新条アカネを救いたい。
SSSS.GRIDMAN9話「夢・想」感想。ネタバレ有り。
- 目を覚ませば誰かの口ずさむ「believe」が聞こえ、記憶が無くて自分が誰なのかも分からない。そんな1話と同じ流れをなぞっていった9話だったが、違かったのは横で看ていてくれたのが六花ではなくアカネであったこと。元々でさえ創られた世界なのにさらにアカネの創る夢の世界に放り込まれた3人はそれぞれでアカネと対峙することに。
- 1話と同じ流れなのに何かが違う。そんなズレ、そして違和感が積み重なった末に真相にたどり着く様子にゾクゾクした。バスの降車ボタンとかもあって、本作にまどマギ叛逆を想起してるのは自分だけじゃないと思う。CV.上田麗奈的にはCaligulaと<harmony/>も。
■3人との夢
裕太と内海と六花、三者三様に夢を見るが、それはいつか覚めるものという意味での夢であった。対してアカネが3人と見た夢はいつかありつきたいという意味での夢であった。裕太と恋をして、内海と怪獣の話をして、六花と特別な関係("親友"では表現不足な可能性があるので暫定表現で)でいたい。そんな世界をアカネは望んでいたのだろうか。しかし想いは3人には届かなかった。
裕太「これは夢だ。」
アカネ『ずっと夢ならいいって思わない?』
裕太「夢だから目覚めるんだよ。皆同じ。それは新条さんも。」
アカネ『私はずっと夢を見ていたいんだ。』
裕太「俺はそっちには行けない。」
内海「これは夢だ。だって俺の友達がいない。」
アカネ『私は?友達じゃないの?』
内海「もし俺と新条さんが本当にこういう形で出会えていたなら友達だったのかもしれない。」
六花「これ、夢だったんだね。」
アカネ『夢でもいいじゃん。一緒に行こうよ、このまま。』
六花「私は行けない。」
9話のアカネは心の底から楽しんでいる表情を、これまで見せたことない表情をいくつも見せてくれた。

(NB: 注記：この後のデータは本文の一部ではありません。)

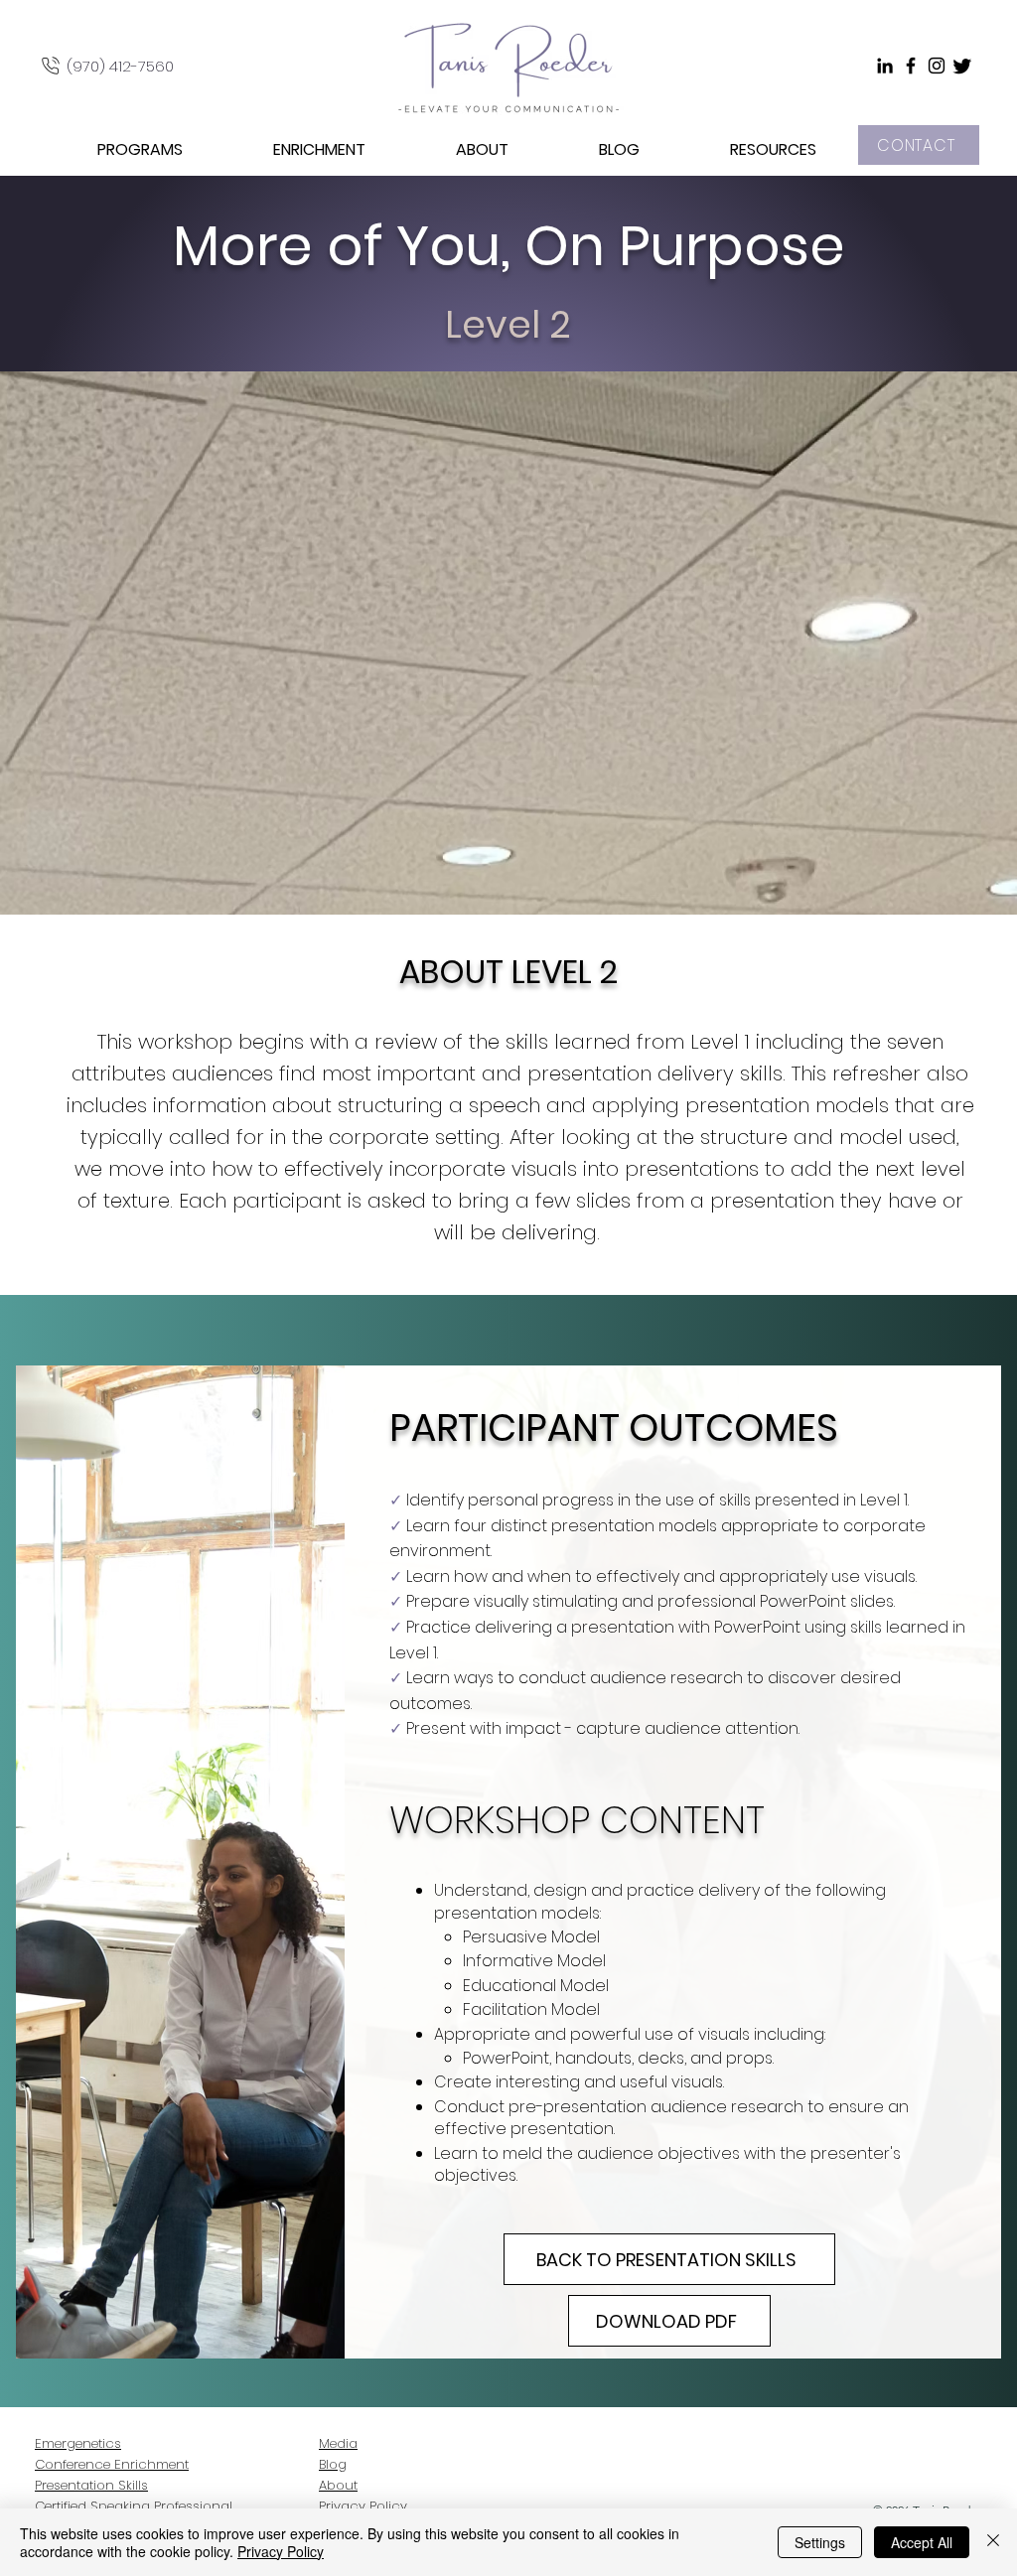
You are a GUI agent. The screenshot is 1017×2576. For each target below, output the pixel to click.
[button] (110, 150)
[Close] (993, 2542)
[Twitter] (962, 65)
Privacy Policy (280, 2551)
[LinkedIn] (885, 65)
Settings (820, 2542)
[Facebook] (911, 65)
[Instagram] (936, 65)
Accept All (921, 2542)
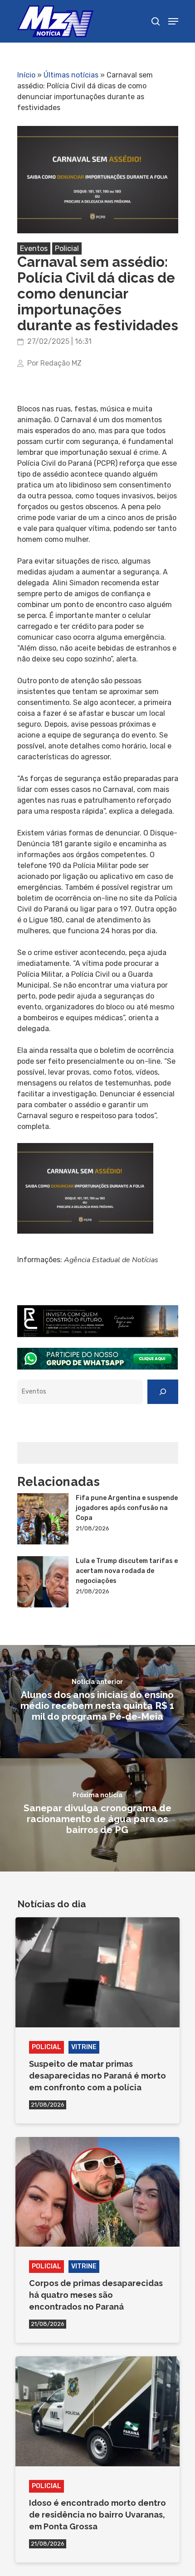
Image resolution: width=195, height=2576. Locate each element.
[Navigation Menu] (173, 21)
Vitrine (84, 2047)
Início (26, 75)
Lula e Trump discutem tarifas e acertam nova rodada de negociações (127, 1571)
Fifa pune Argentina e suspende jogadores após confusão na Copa (127, 1508)
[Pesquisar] (162, 1392)
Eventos (34, 248)
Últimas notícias (71, 75)
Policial (67, 248)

裕太の横で見せるからかい上手の笑顔、内海の横で趣味話に没頭する時の笑顔、六花の横で年相応のノリにはしゃぐ笑顔。三者三様の夢を見させて、三者と三様に夢を見た。それでも、待っていたのは3人から同じ言葉で突き放される夢の終わりだった。アカネの気持ちを想うとただただ辛い。
■使命とは
放映前のPVから使われていた「思い出してくれ、君の使命を!」というグリッドマンの台詞。記憶喪失で自分の使命を思い出せず、そして今の自分を省みても、自分のやるべきことに思い悩む裕太がいた。
俺のするべきこと、俺にしかできないことをやった。
グリッドマンと一緒に。でも…。(2話)
その後も何かを掴みかけてはいるようだが、はっきりと方向が定まっていなかった裕太。また8話では内海と六花が方向性の違いでぶつかり合った。アカネの犯行声明に対して、協力して倒そうと言う内海とそれを良く思わない六花。
そんなバラバラだった3人がやっとひとつにまとまった9話。
俺達には、俺達にしかできないことが、やるべきことがある!
そうだろ、グリッドマン!!
走り出してこう叫ぶんもんだから激アツです。
裕太と内海、六花の3人は目的が定まり、同じ方向へ進んでいく。一方で一人だけ方向が逆のアカネ。一見進んでいるようにも見えるが、背景に映るのが動く電車なこともあって、アカネには進んでいるように思えても、実際は一歩も進めていない、または進む気が無いのかもしれない。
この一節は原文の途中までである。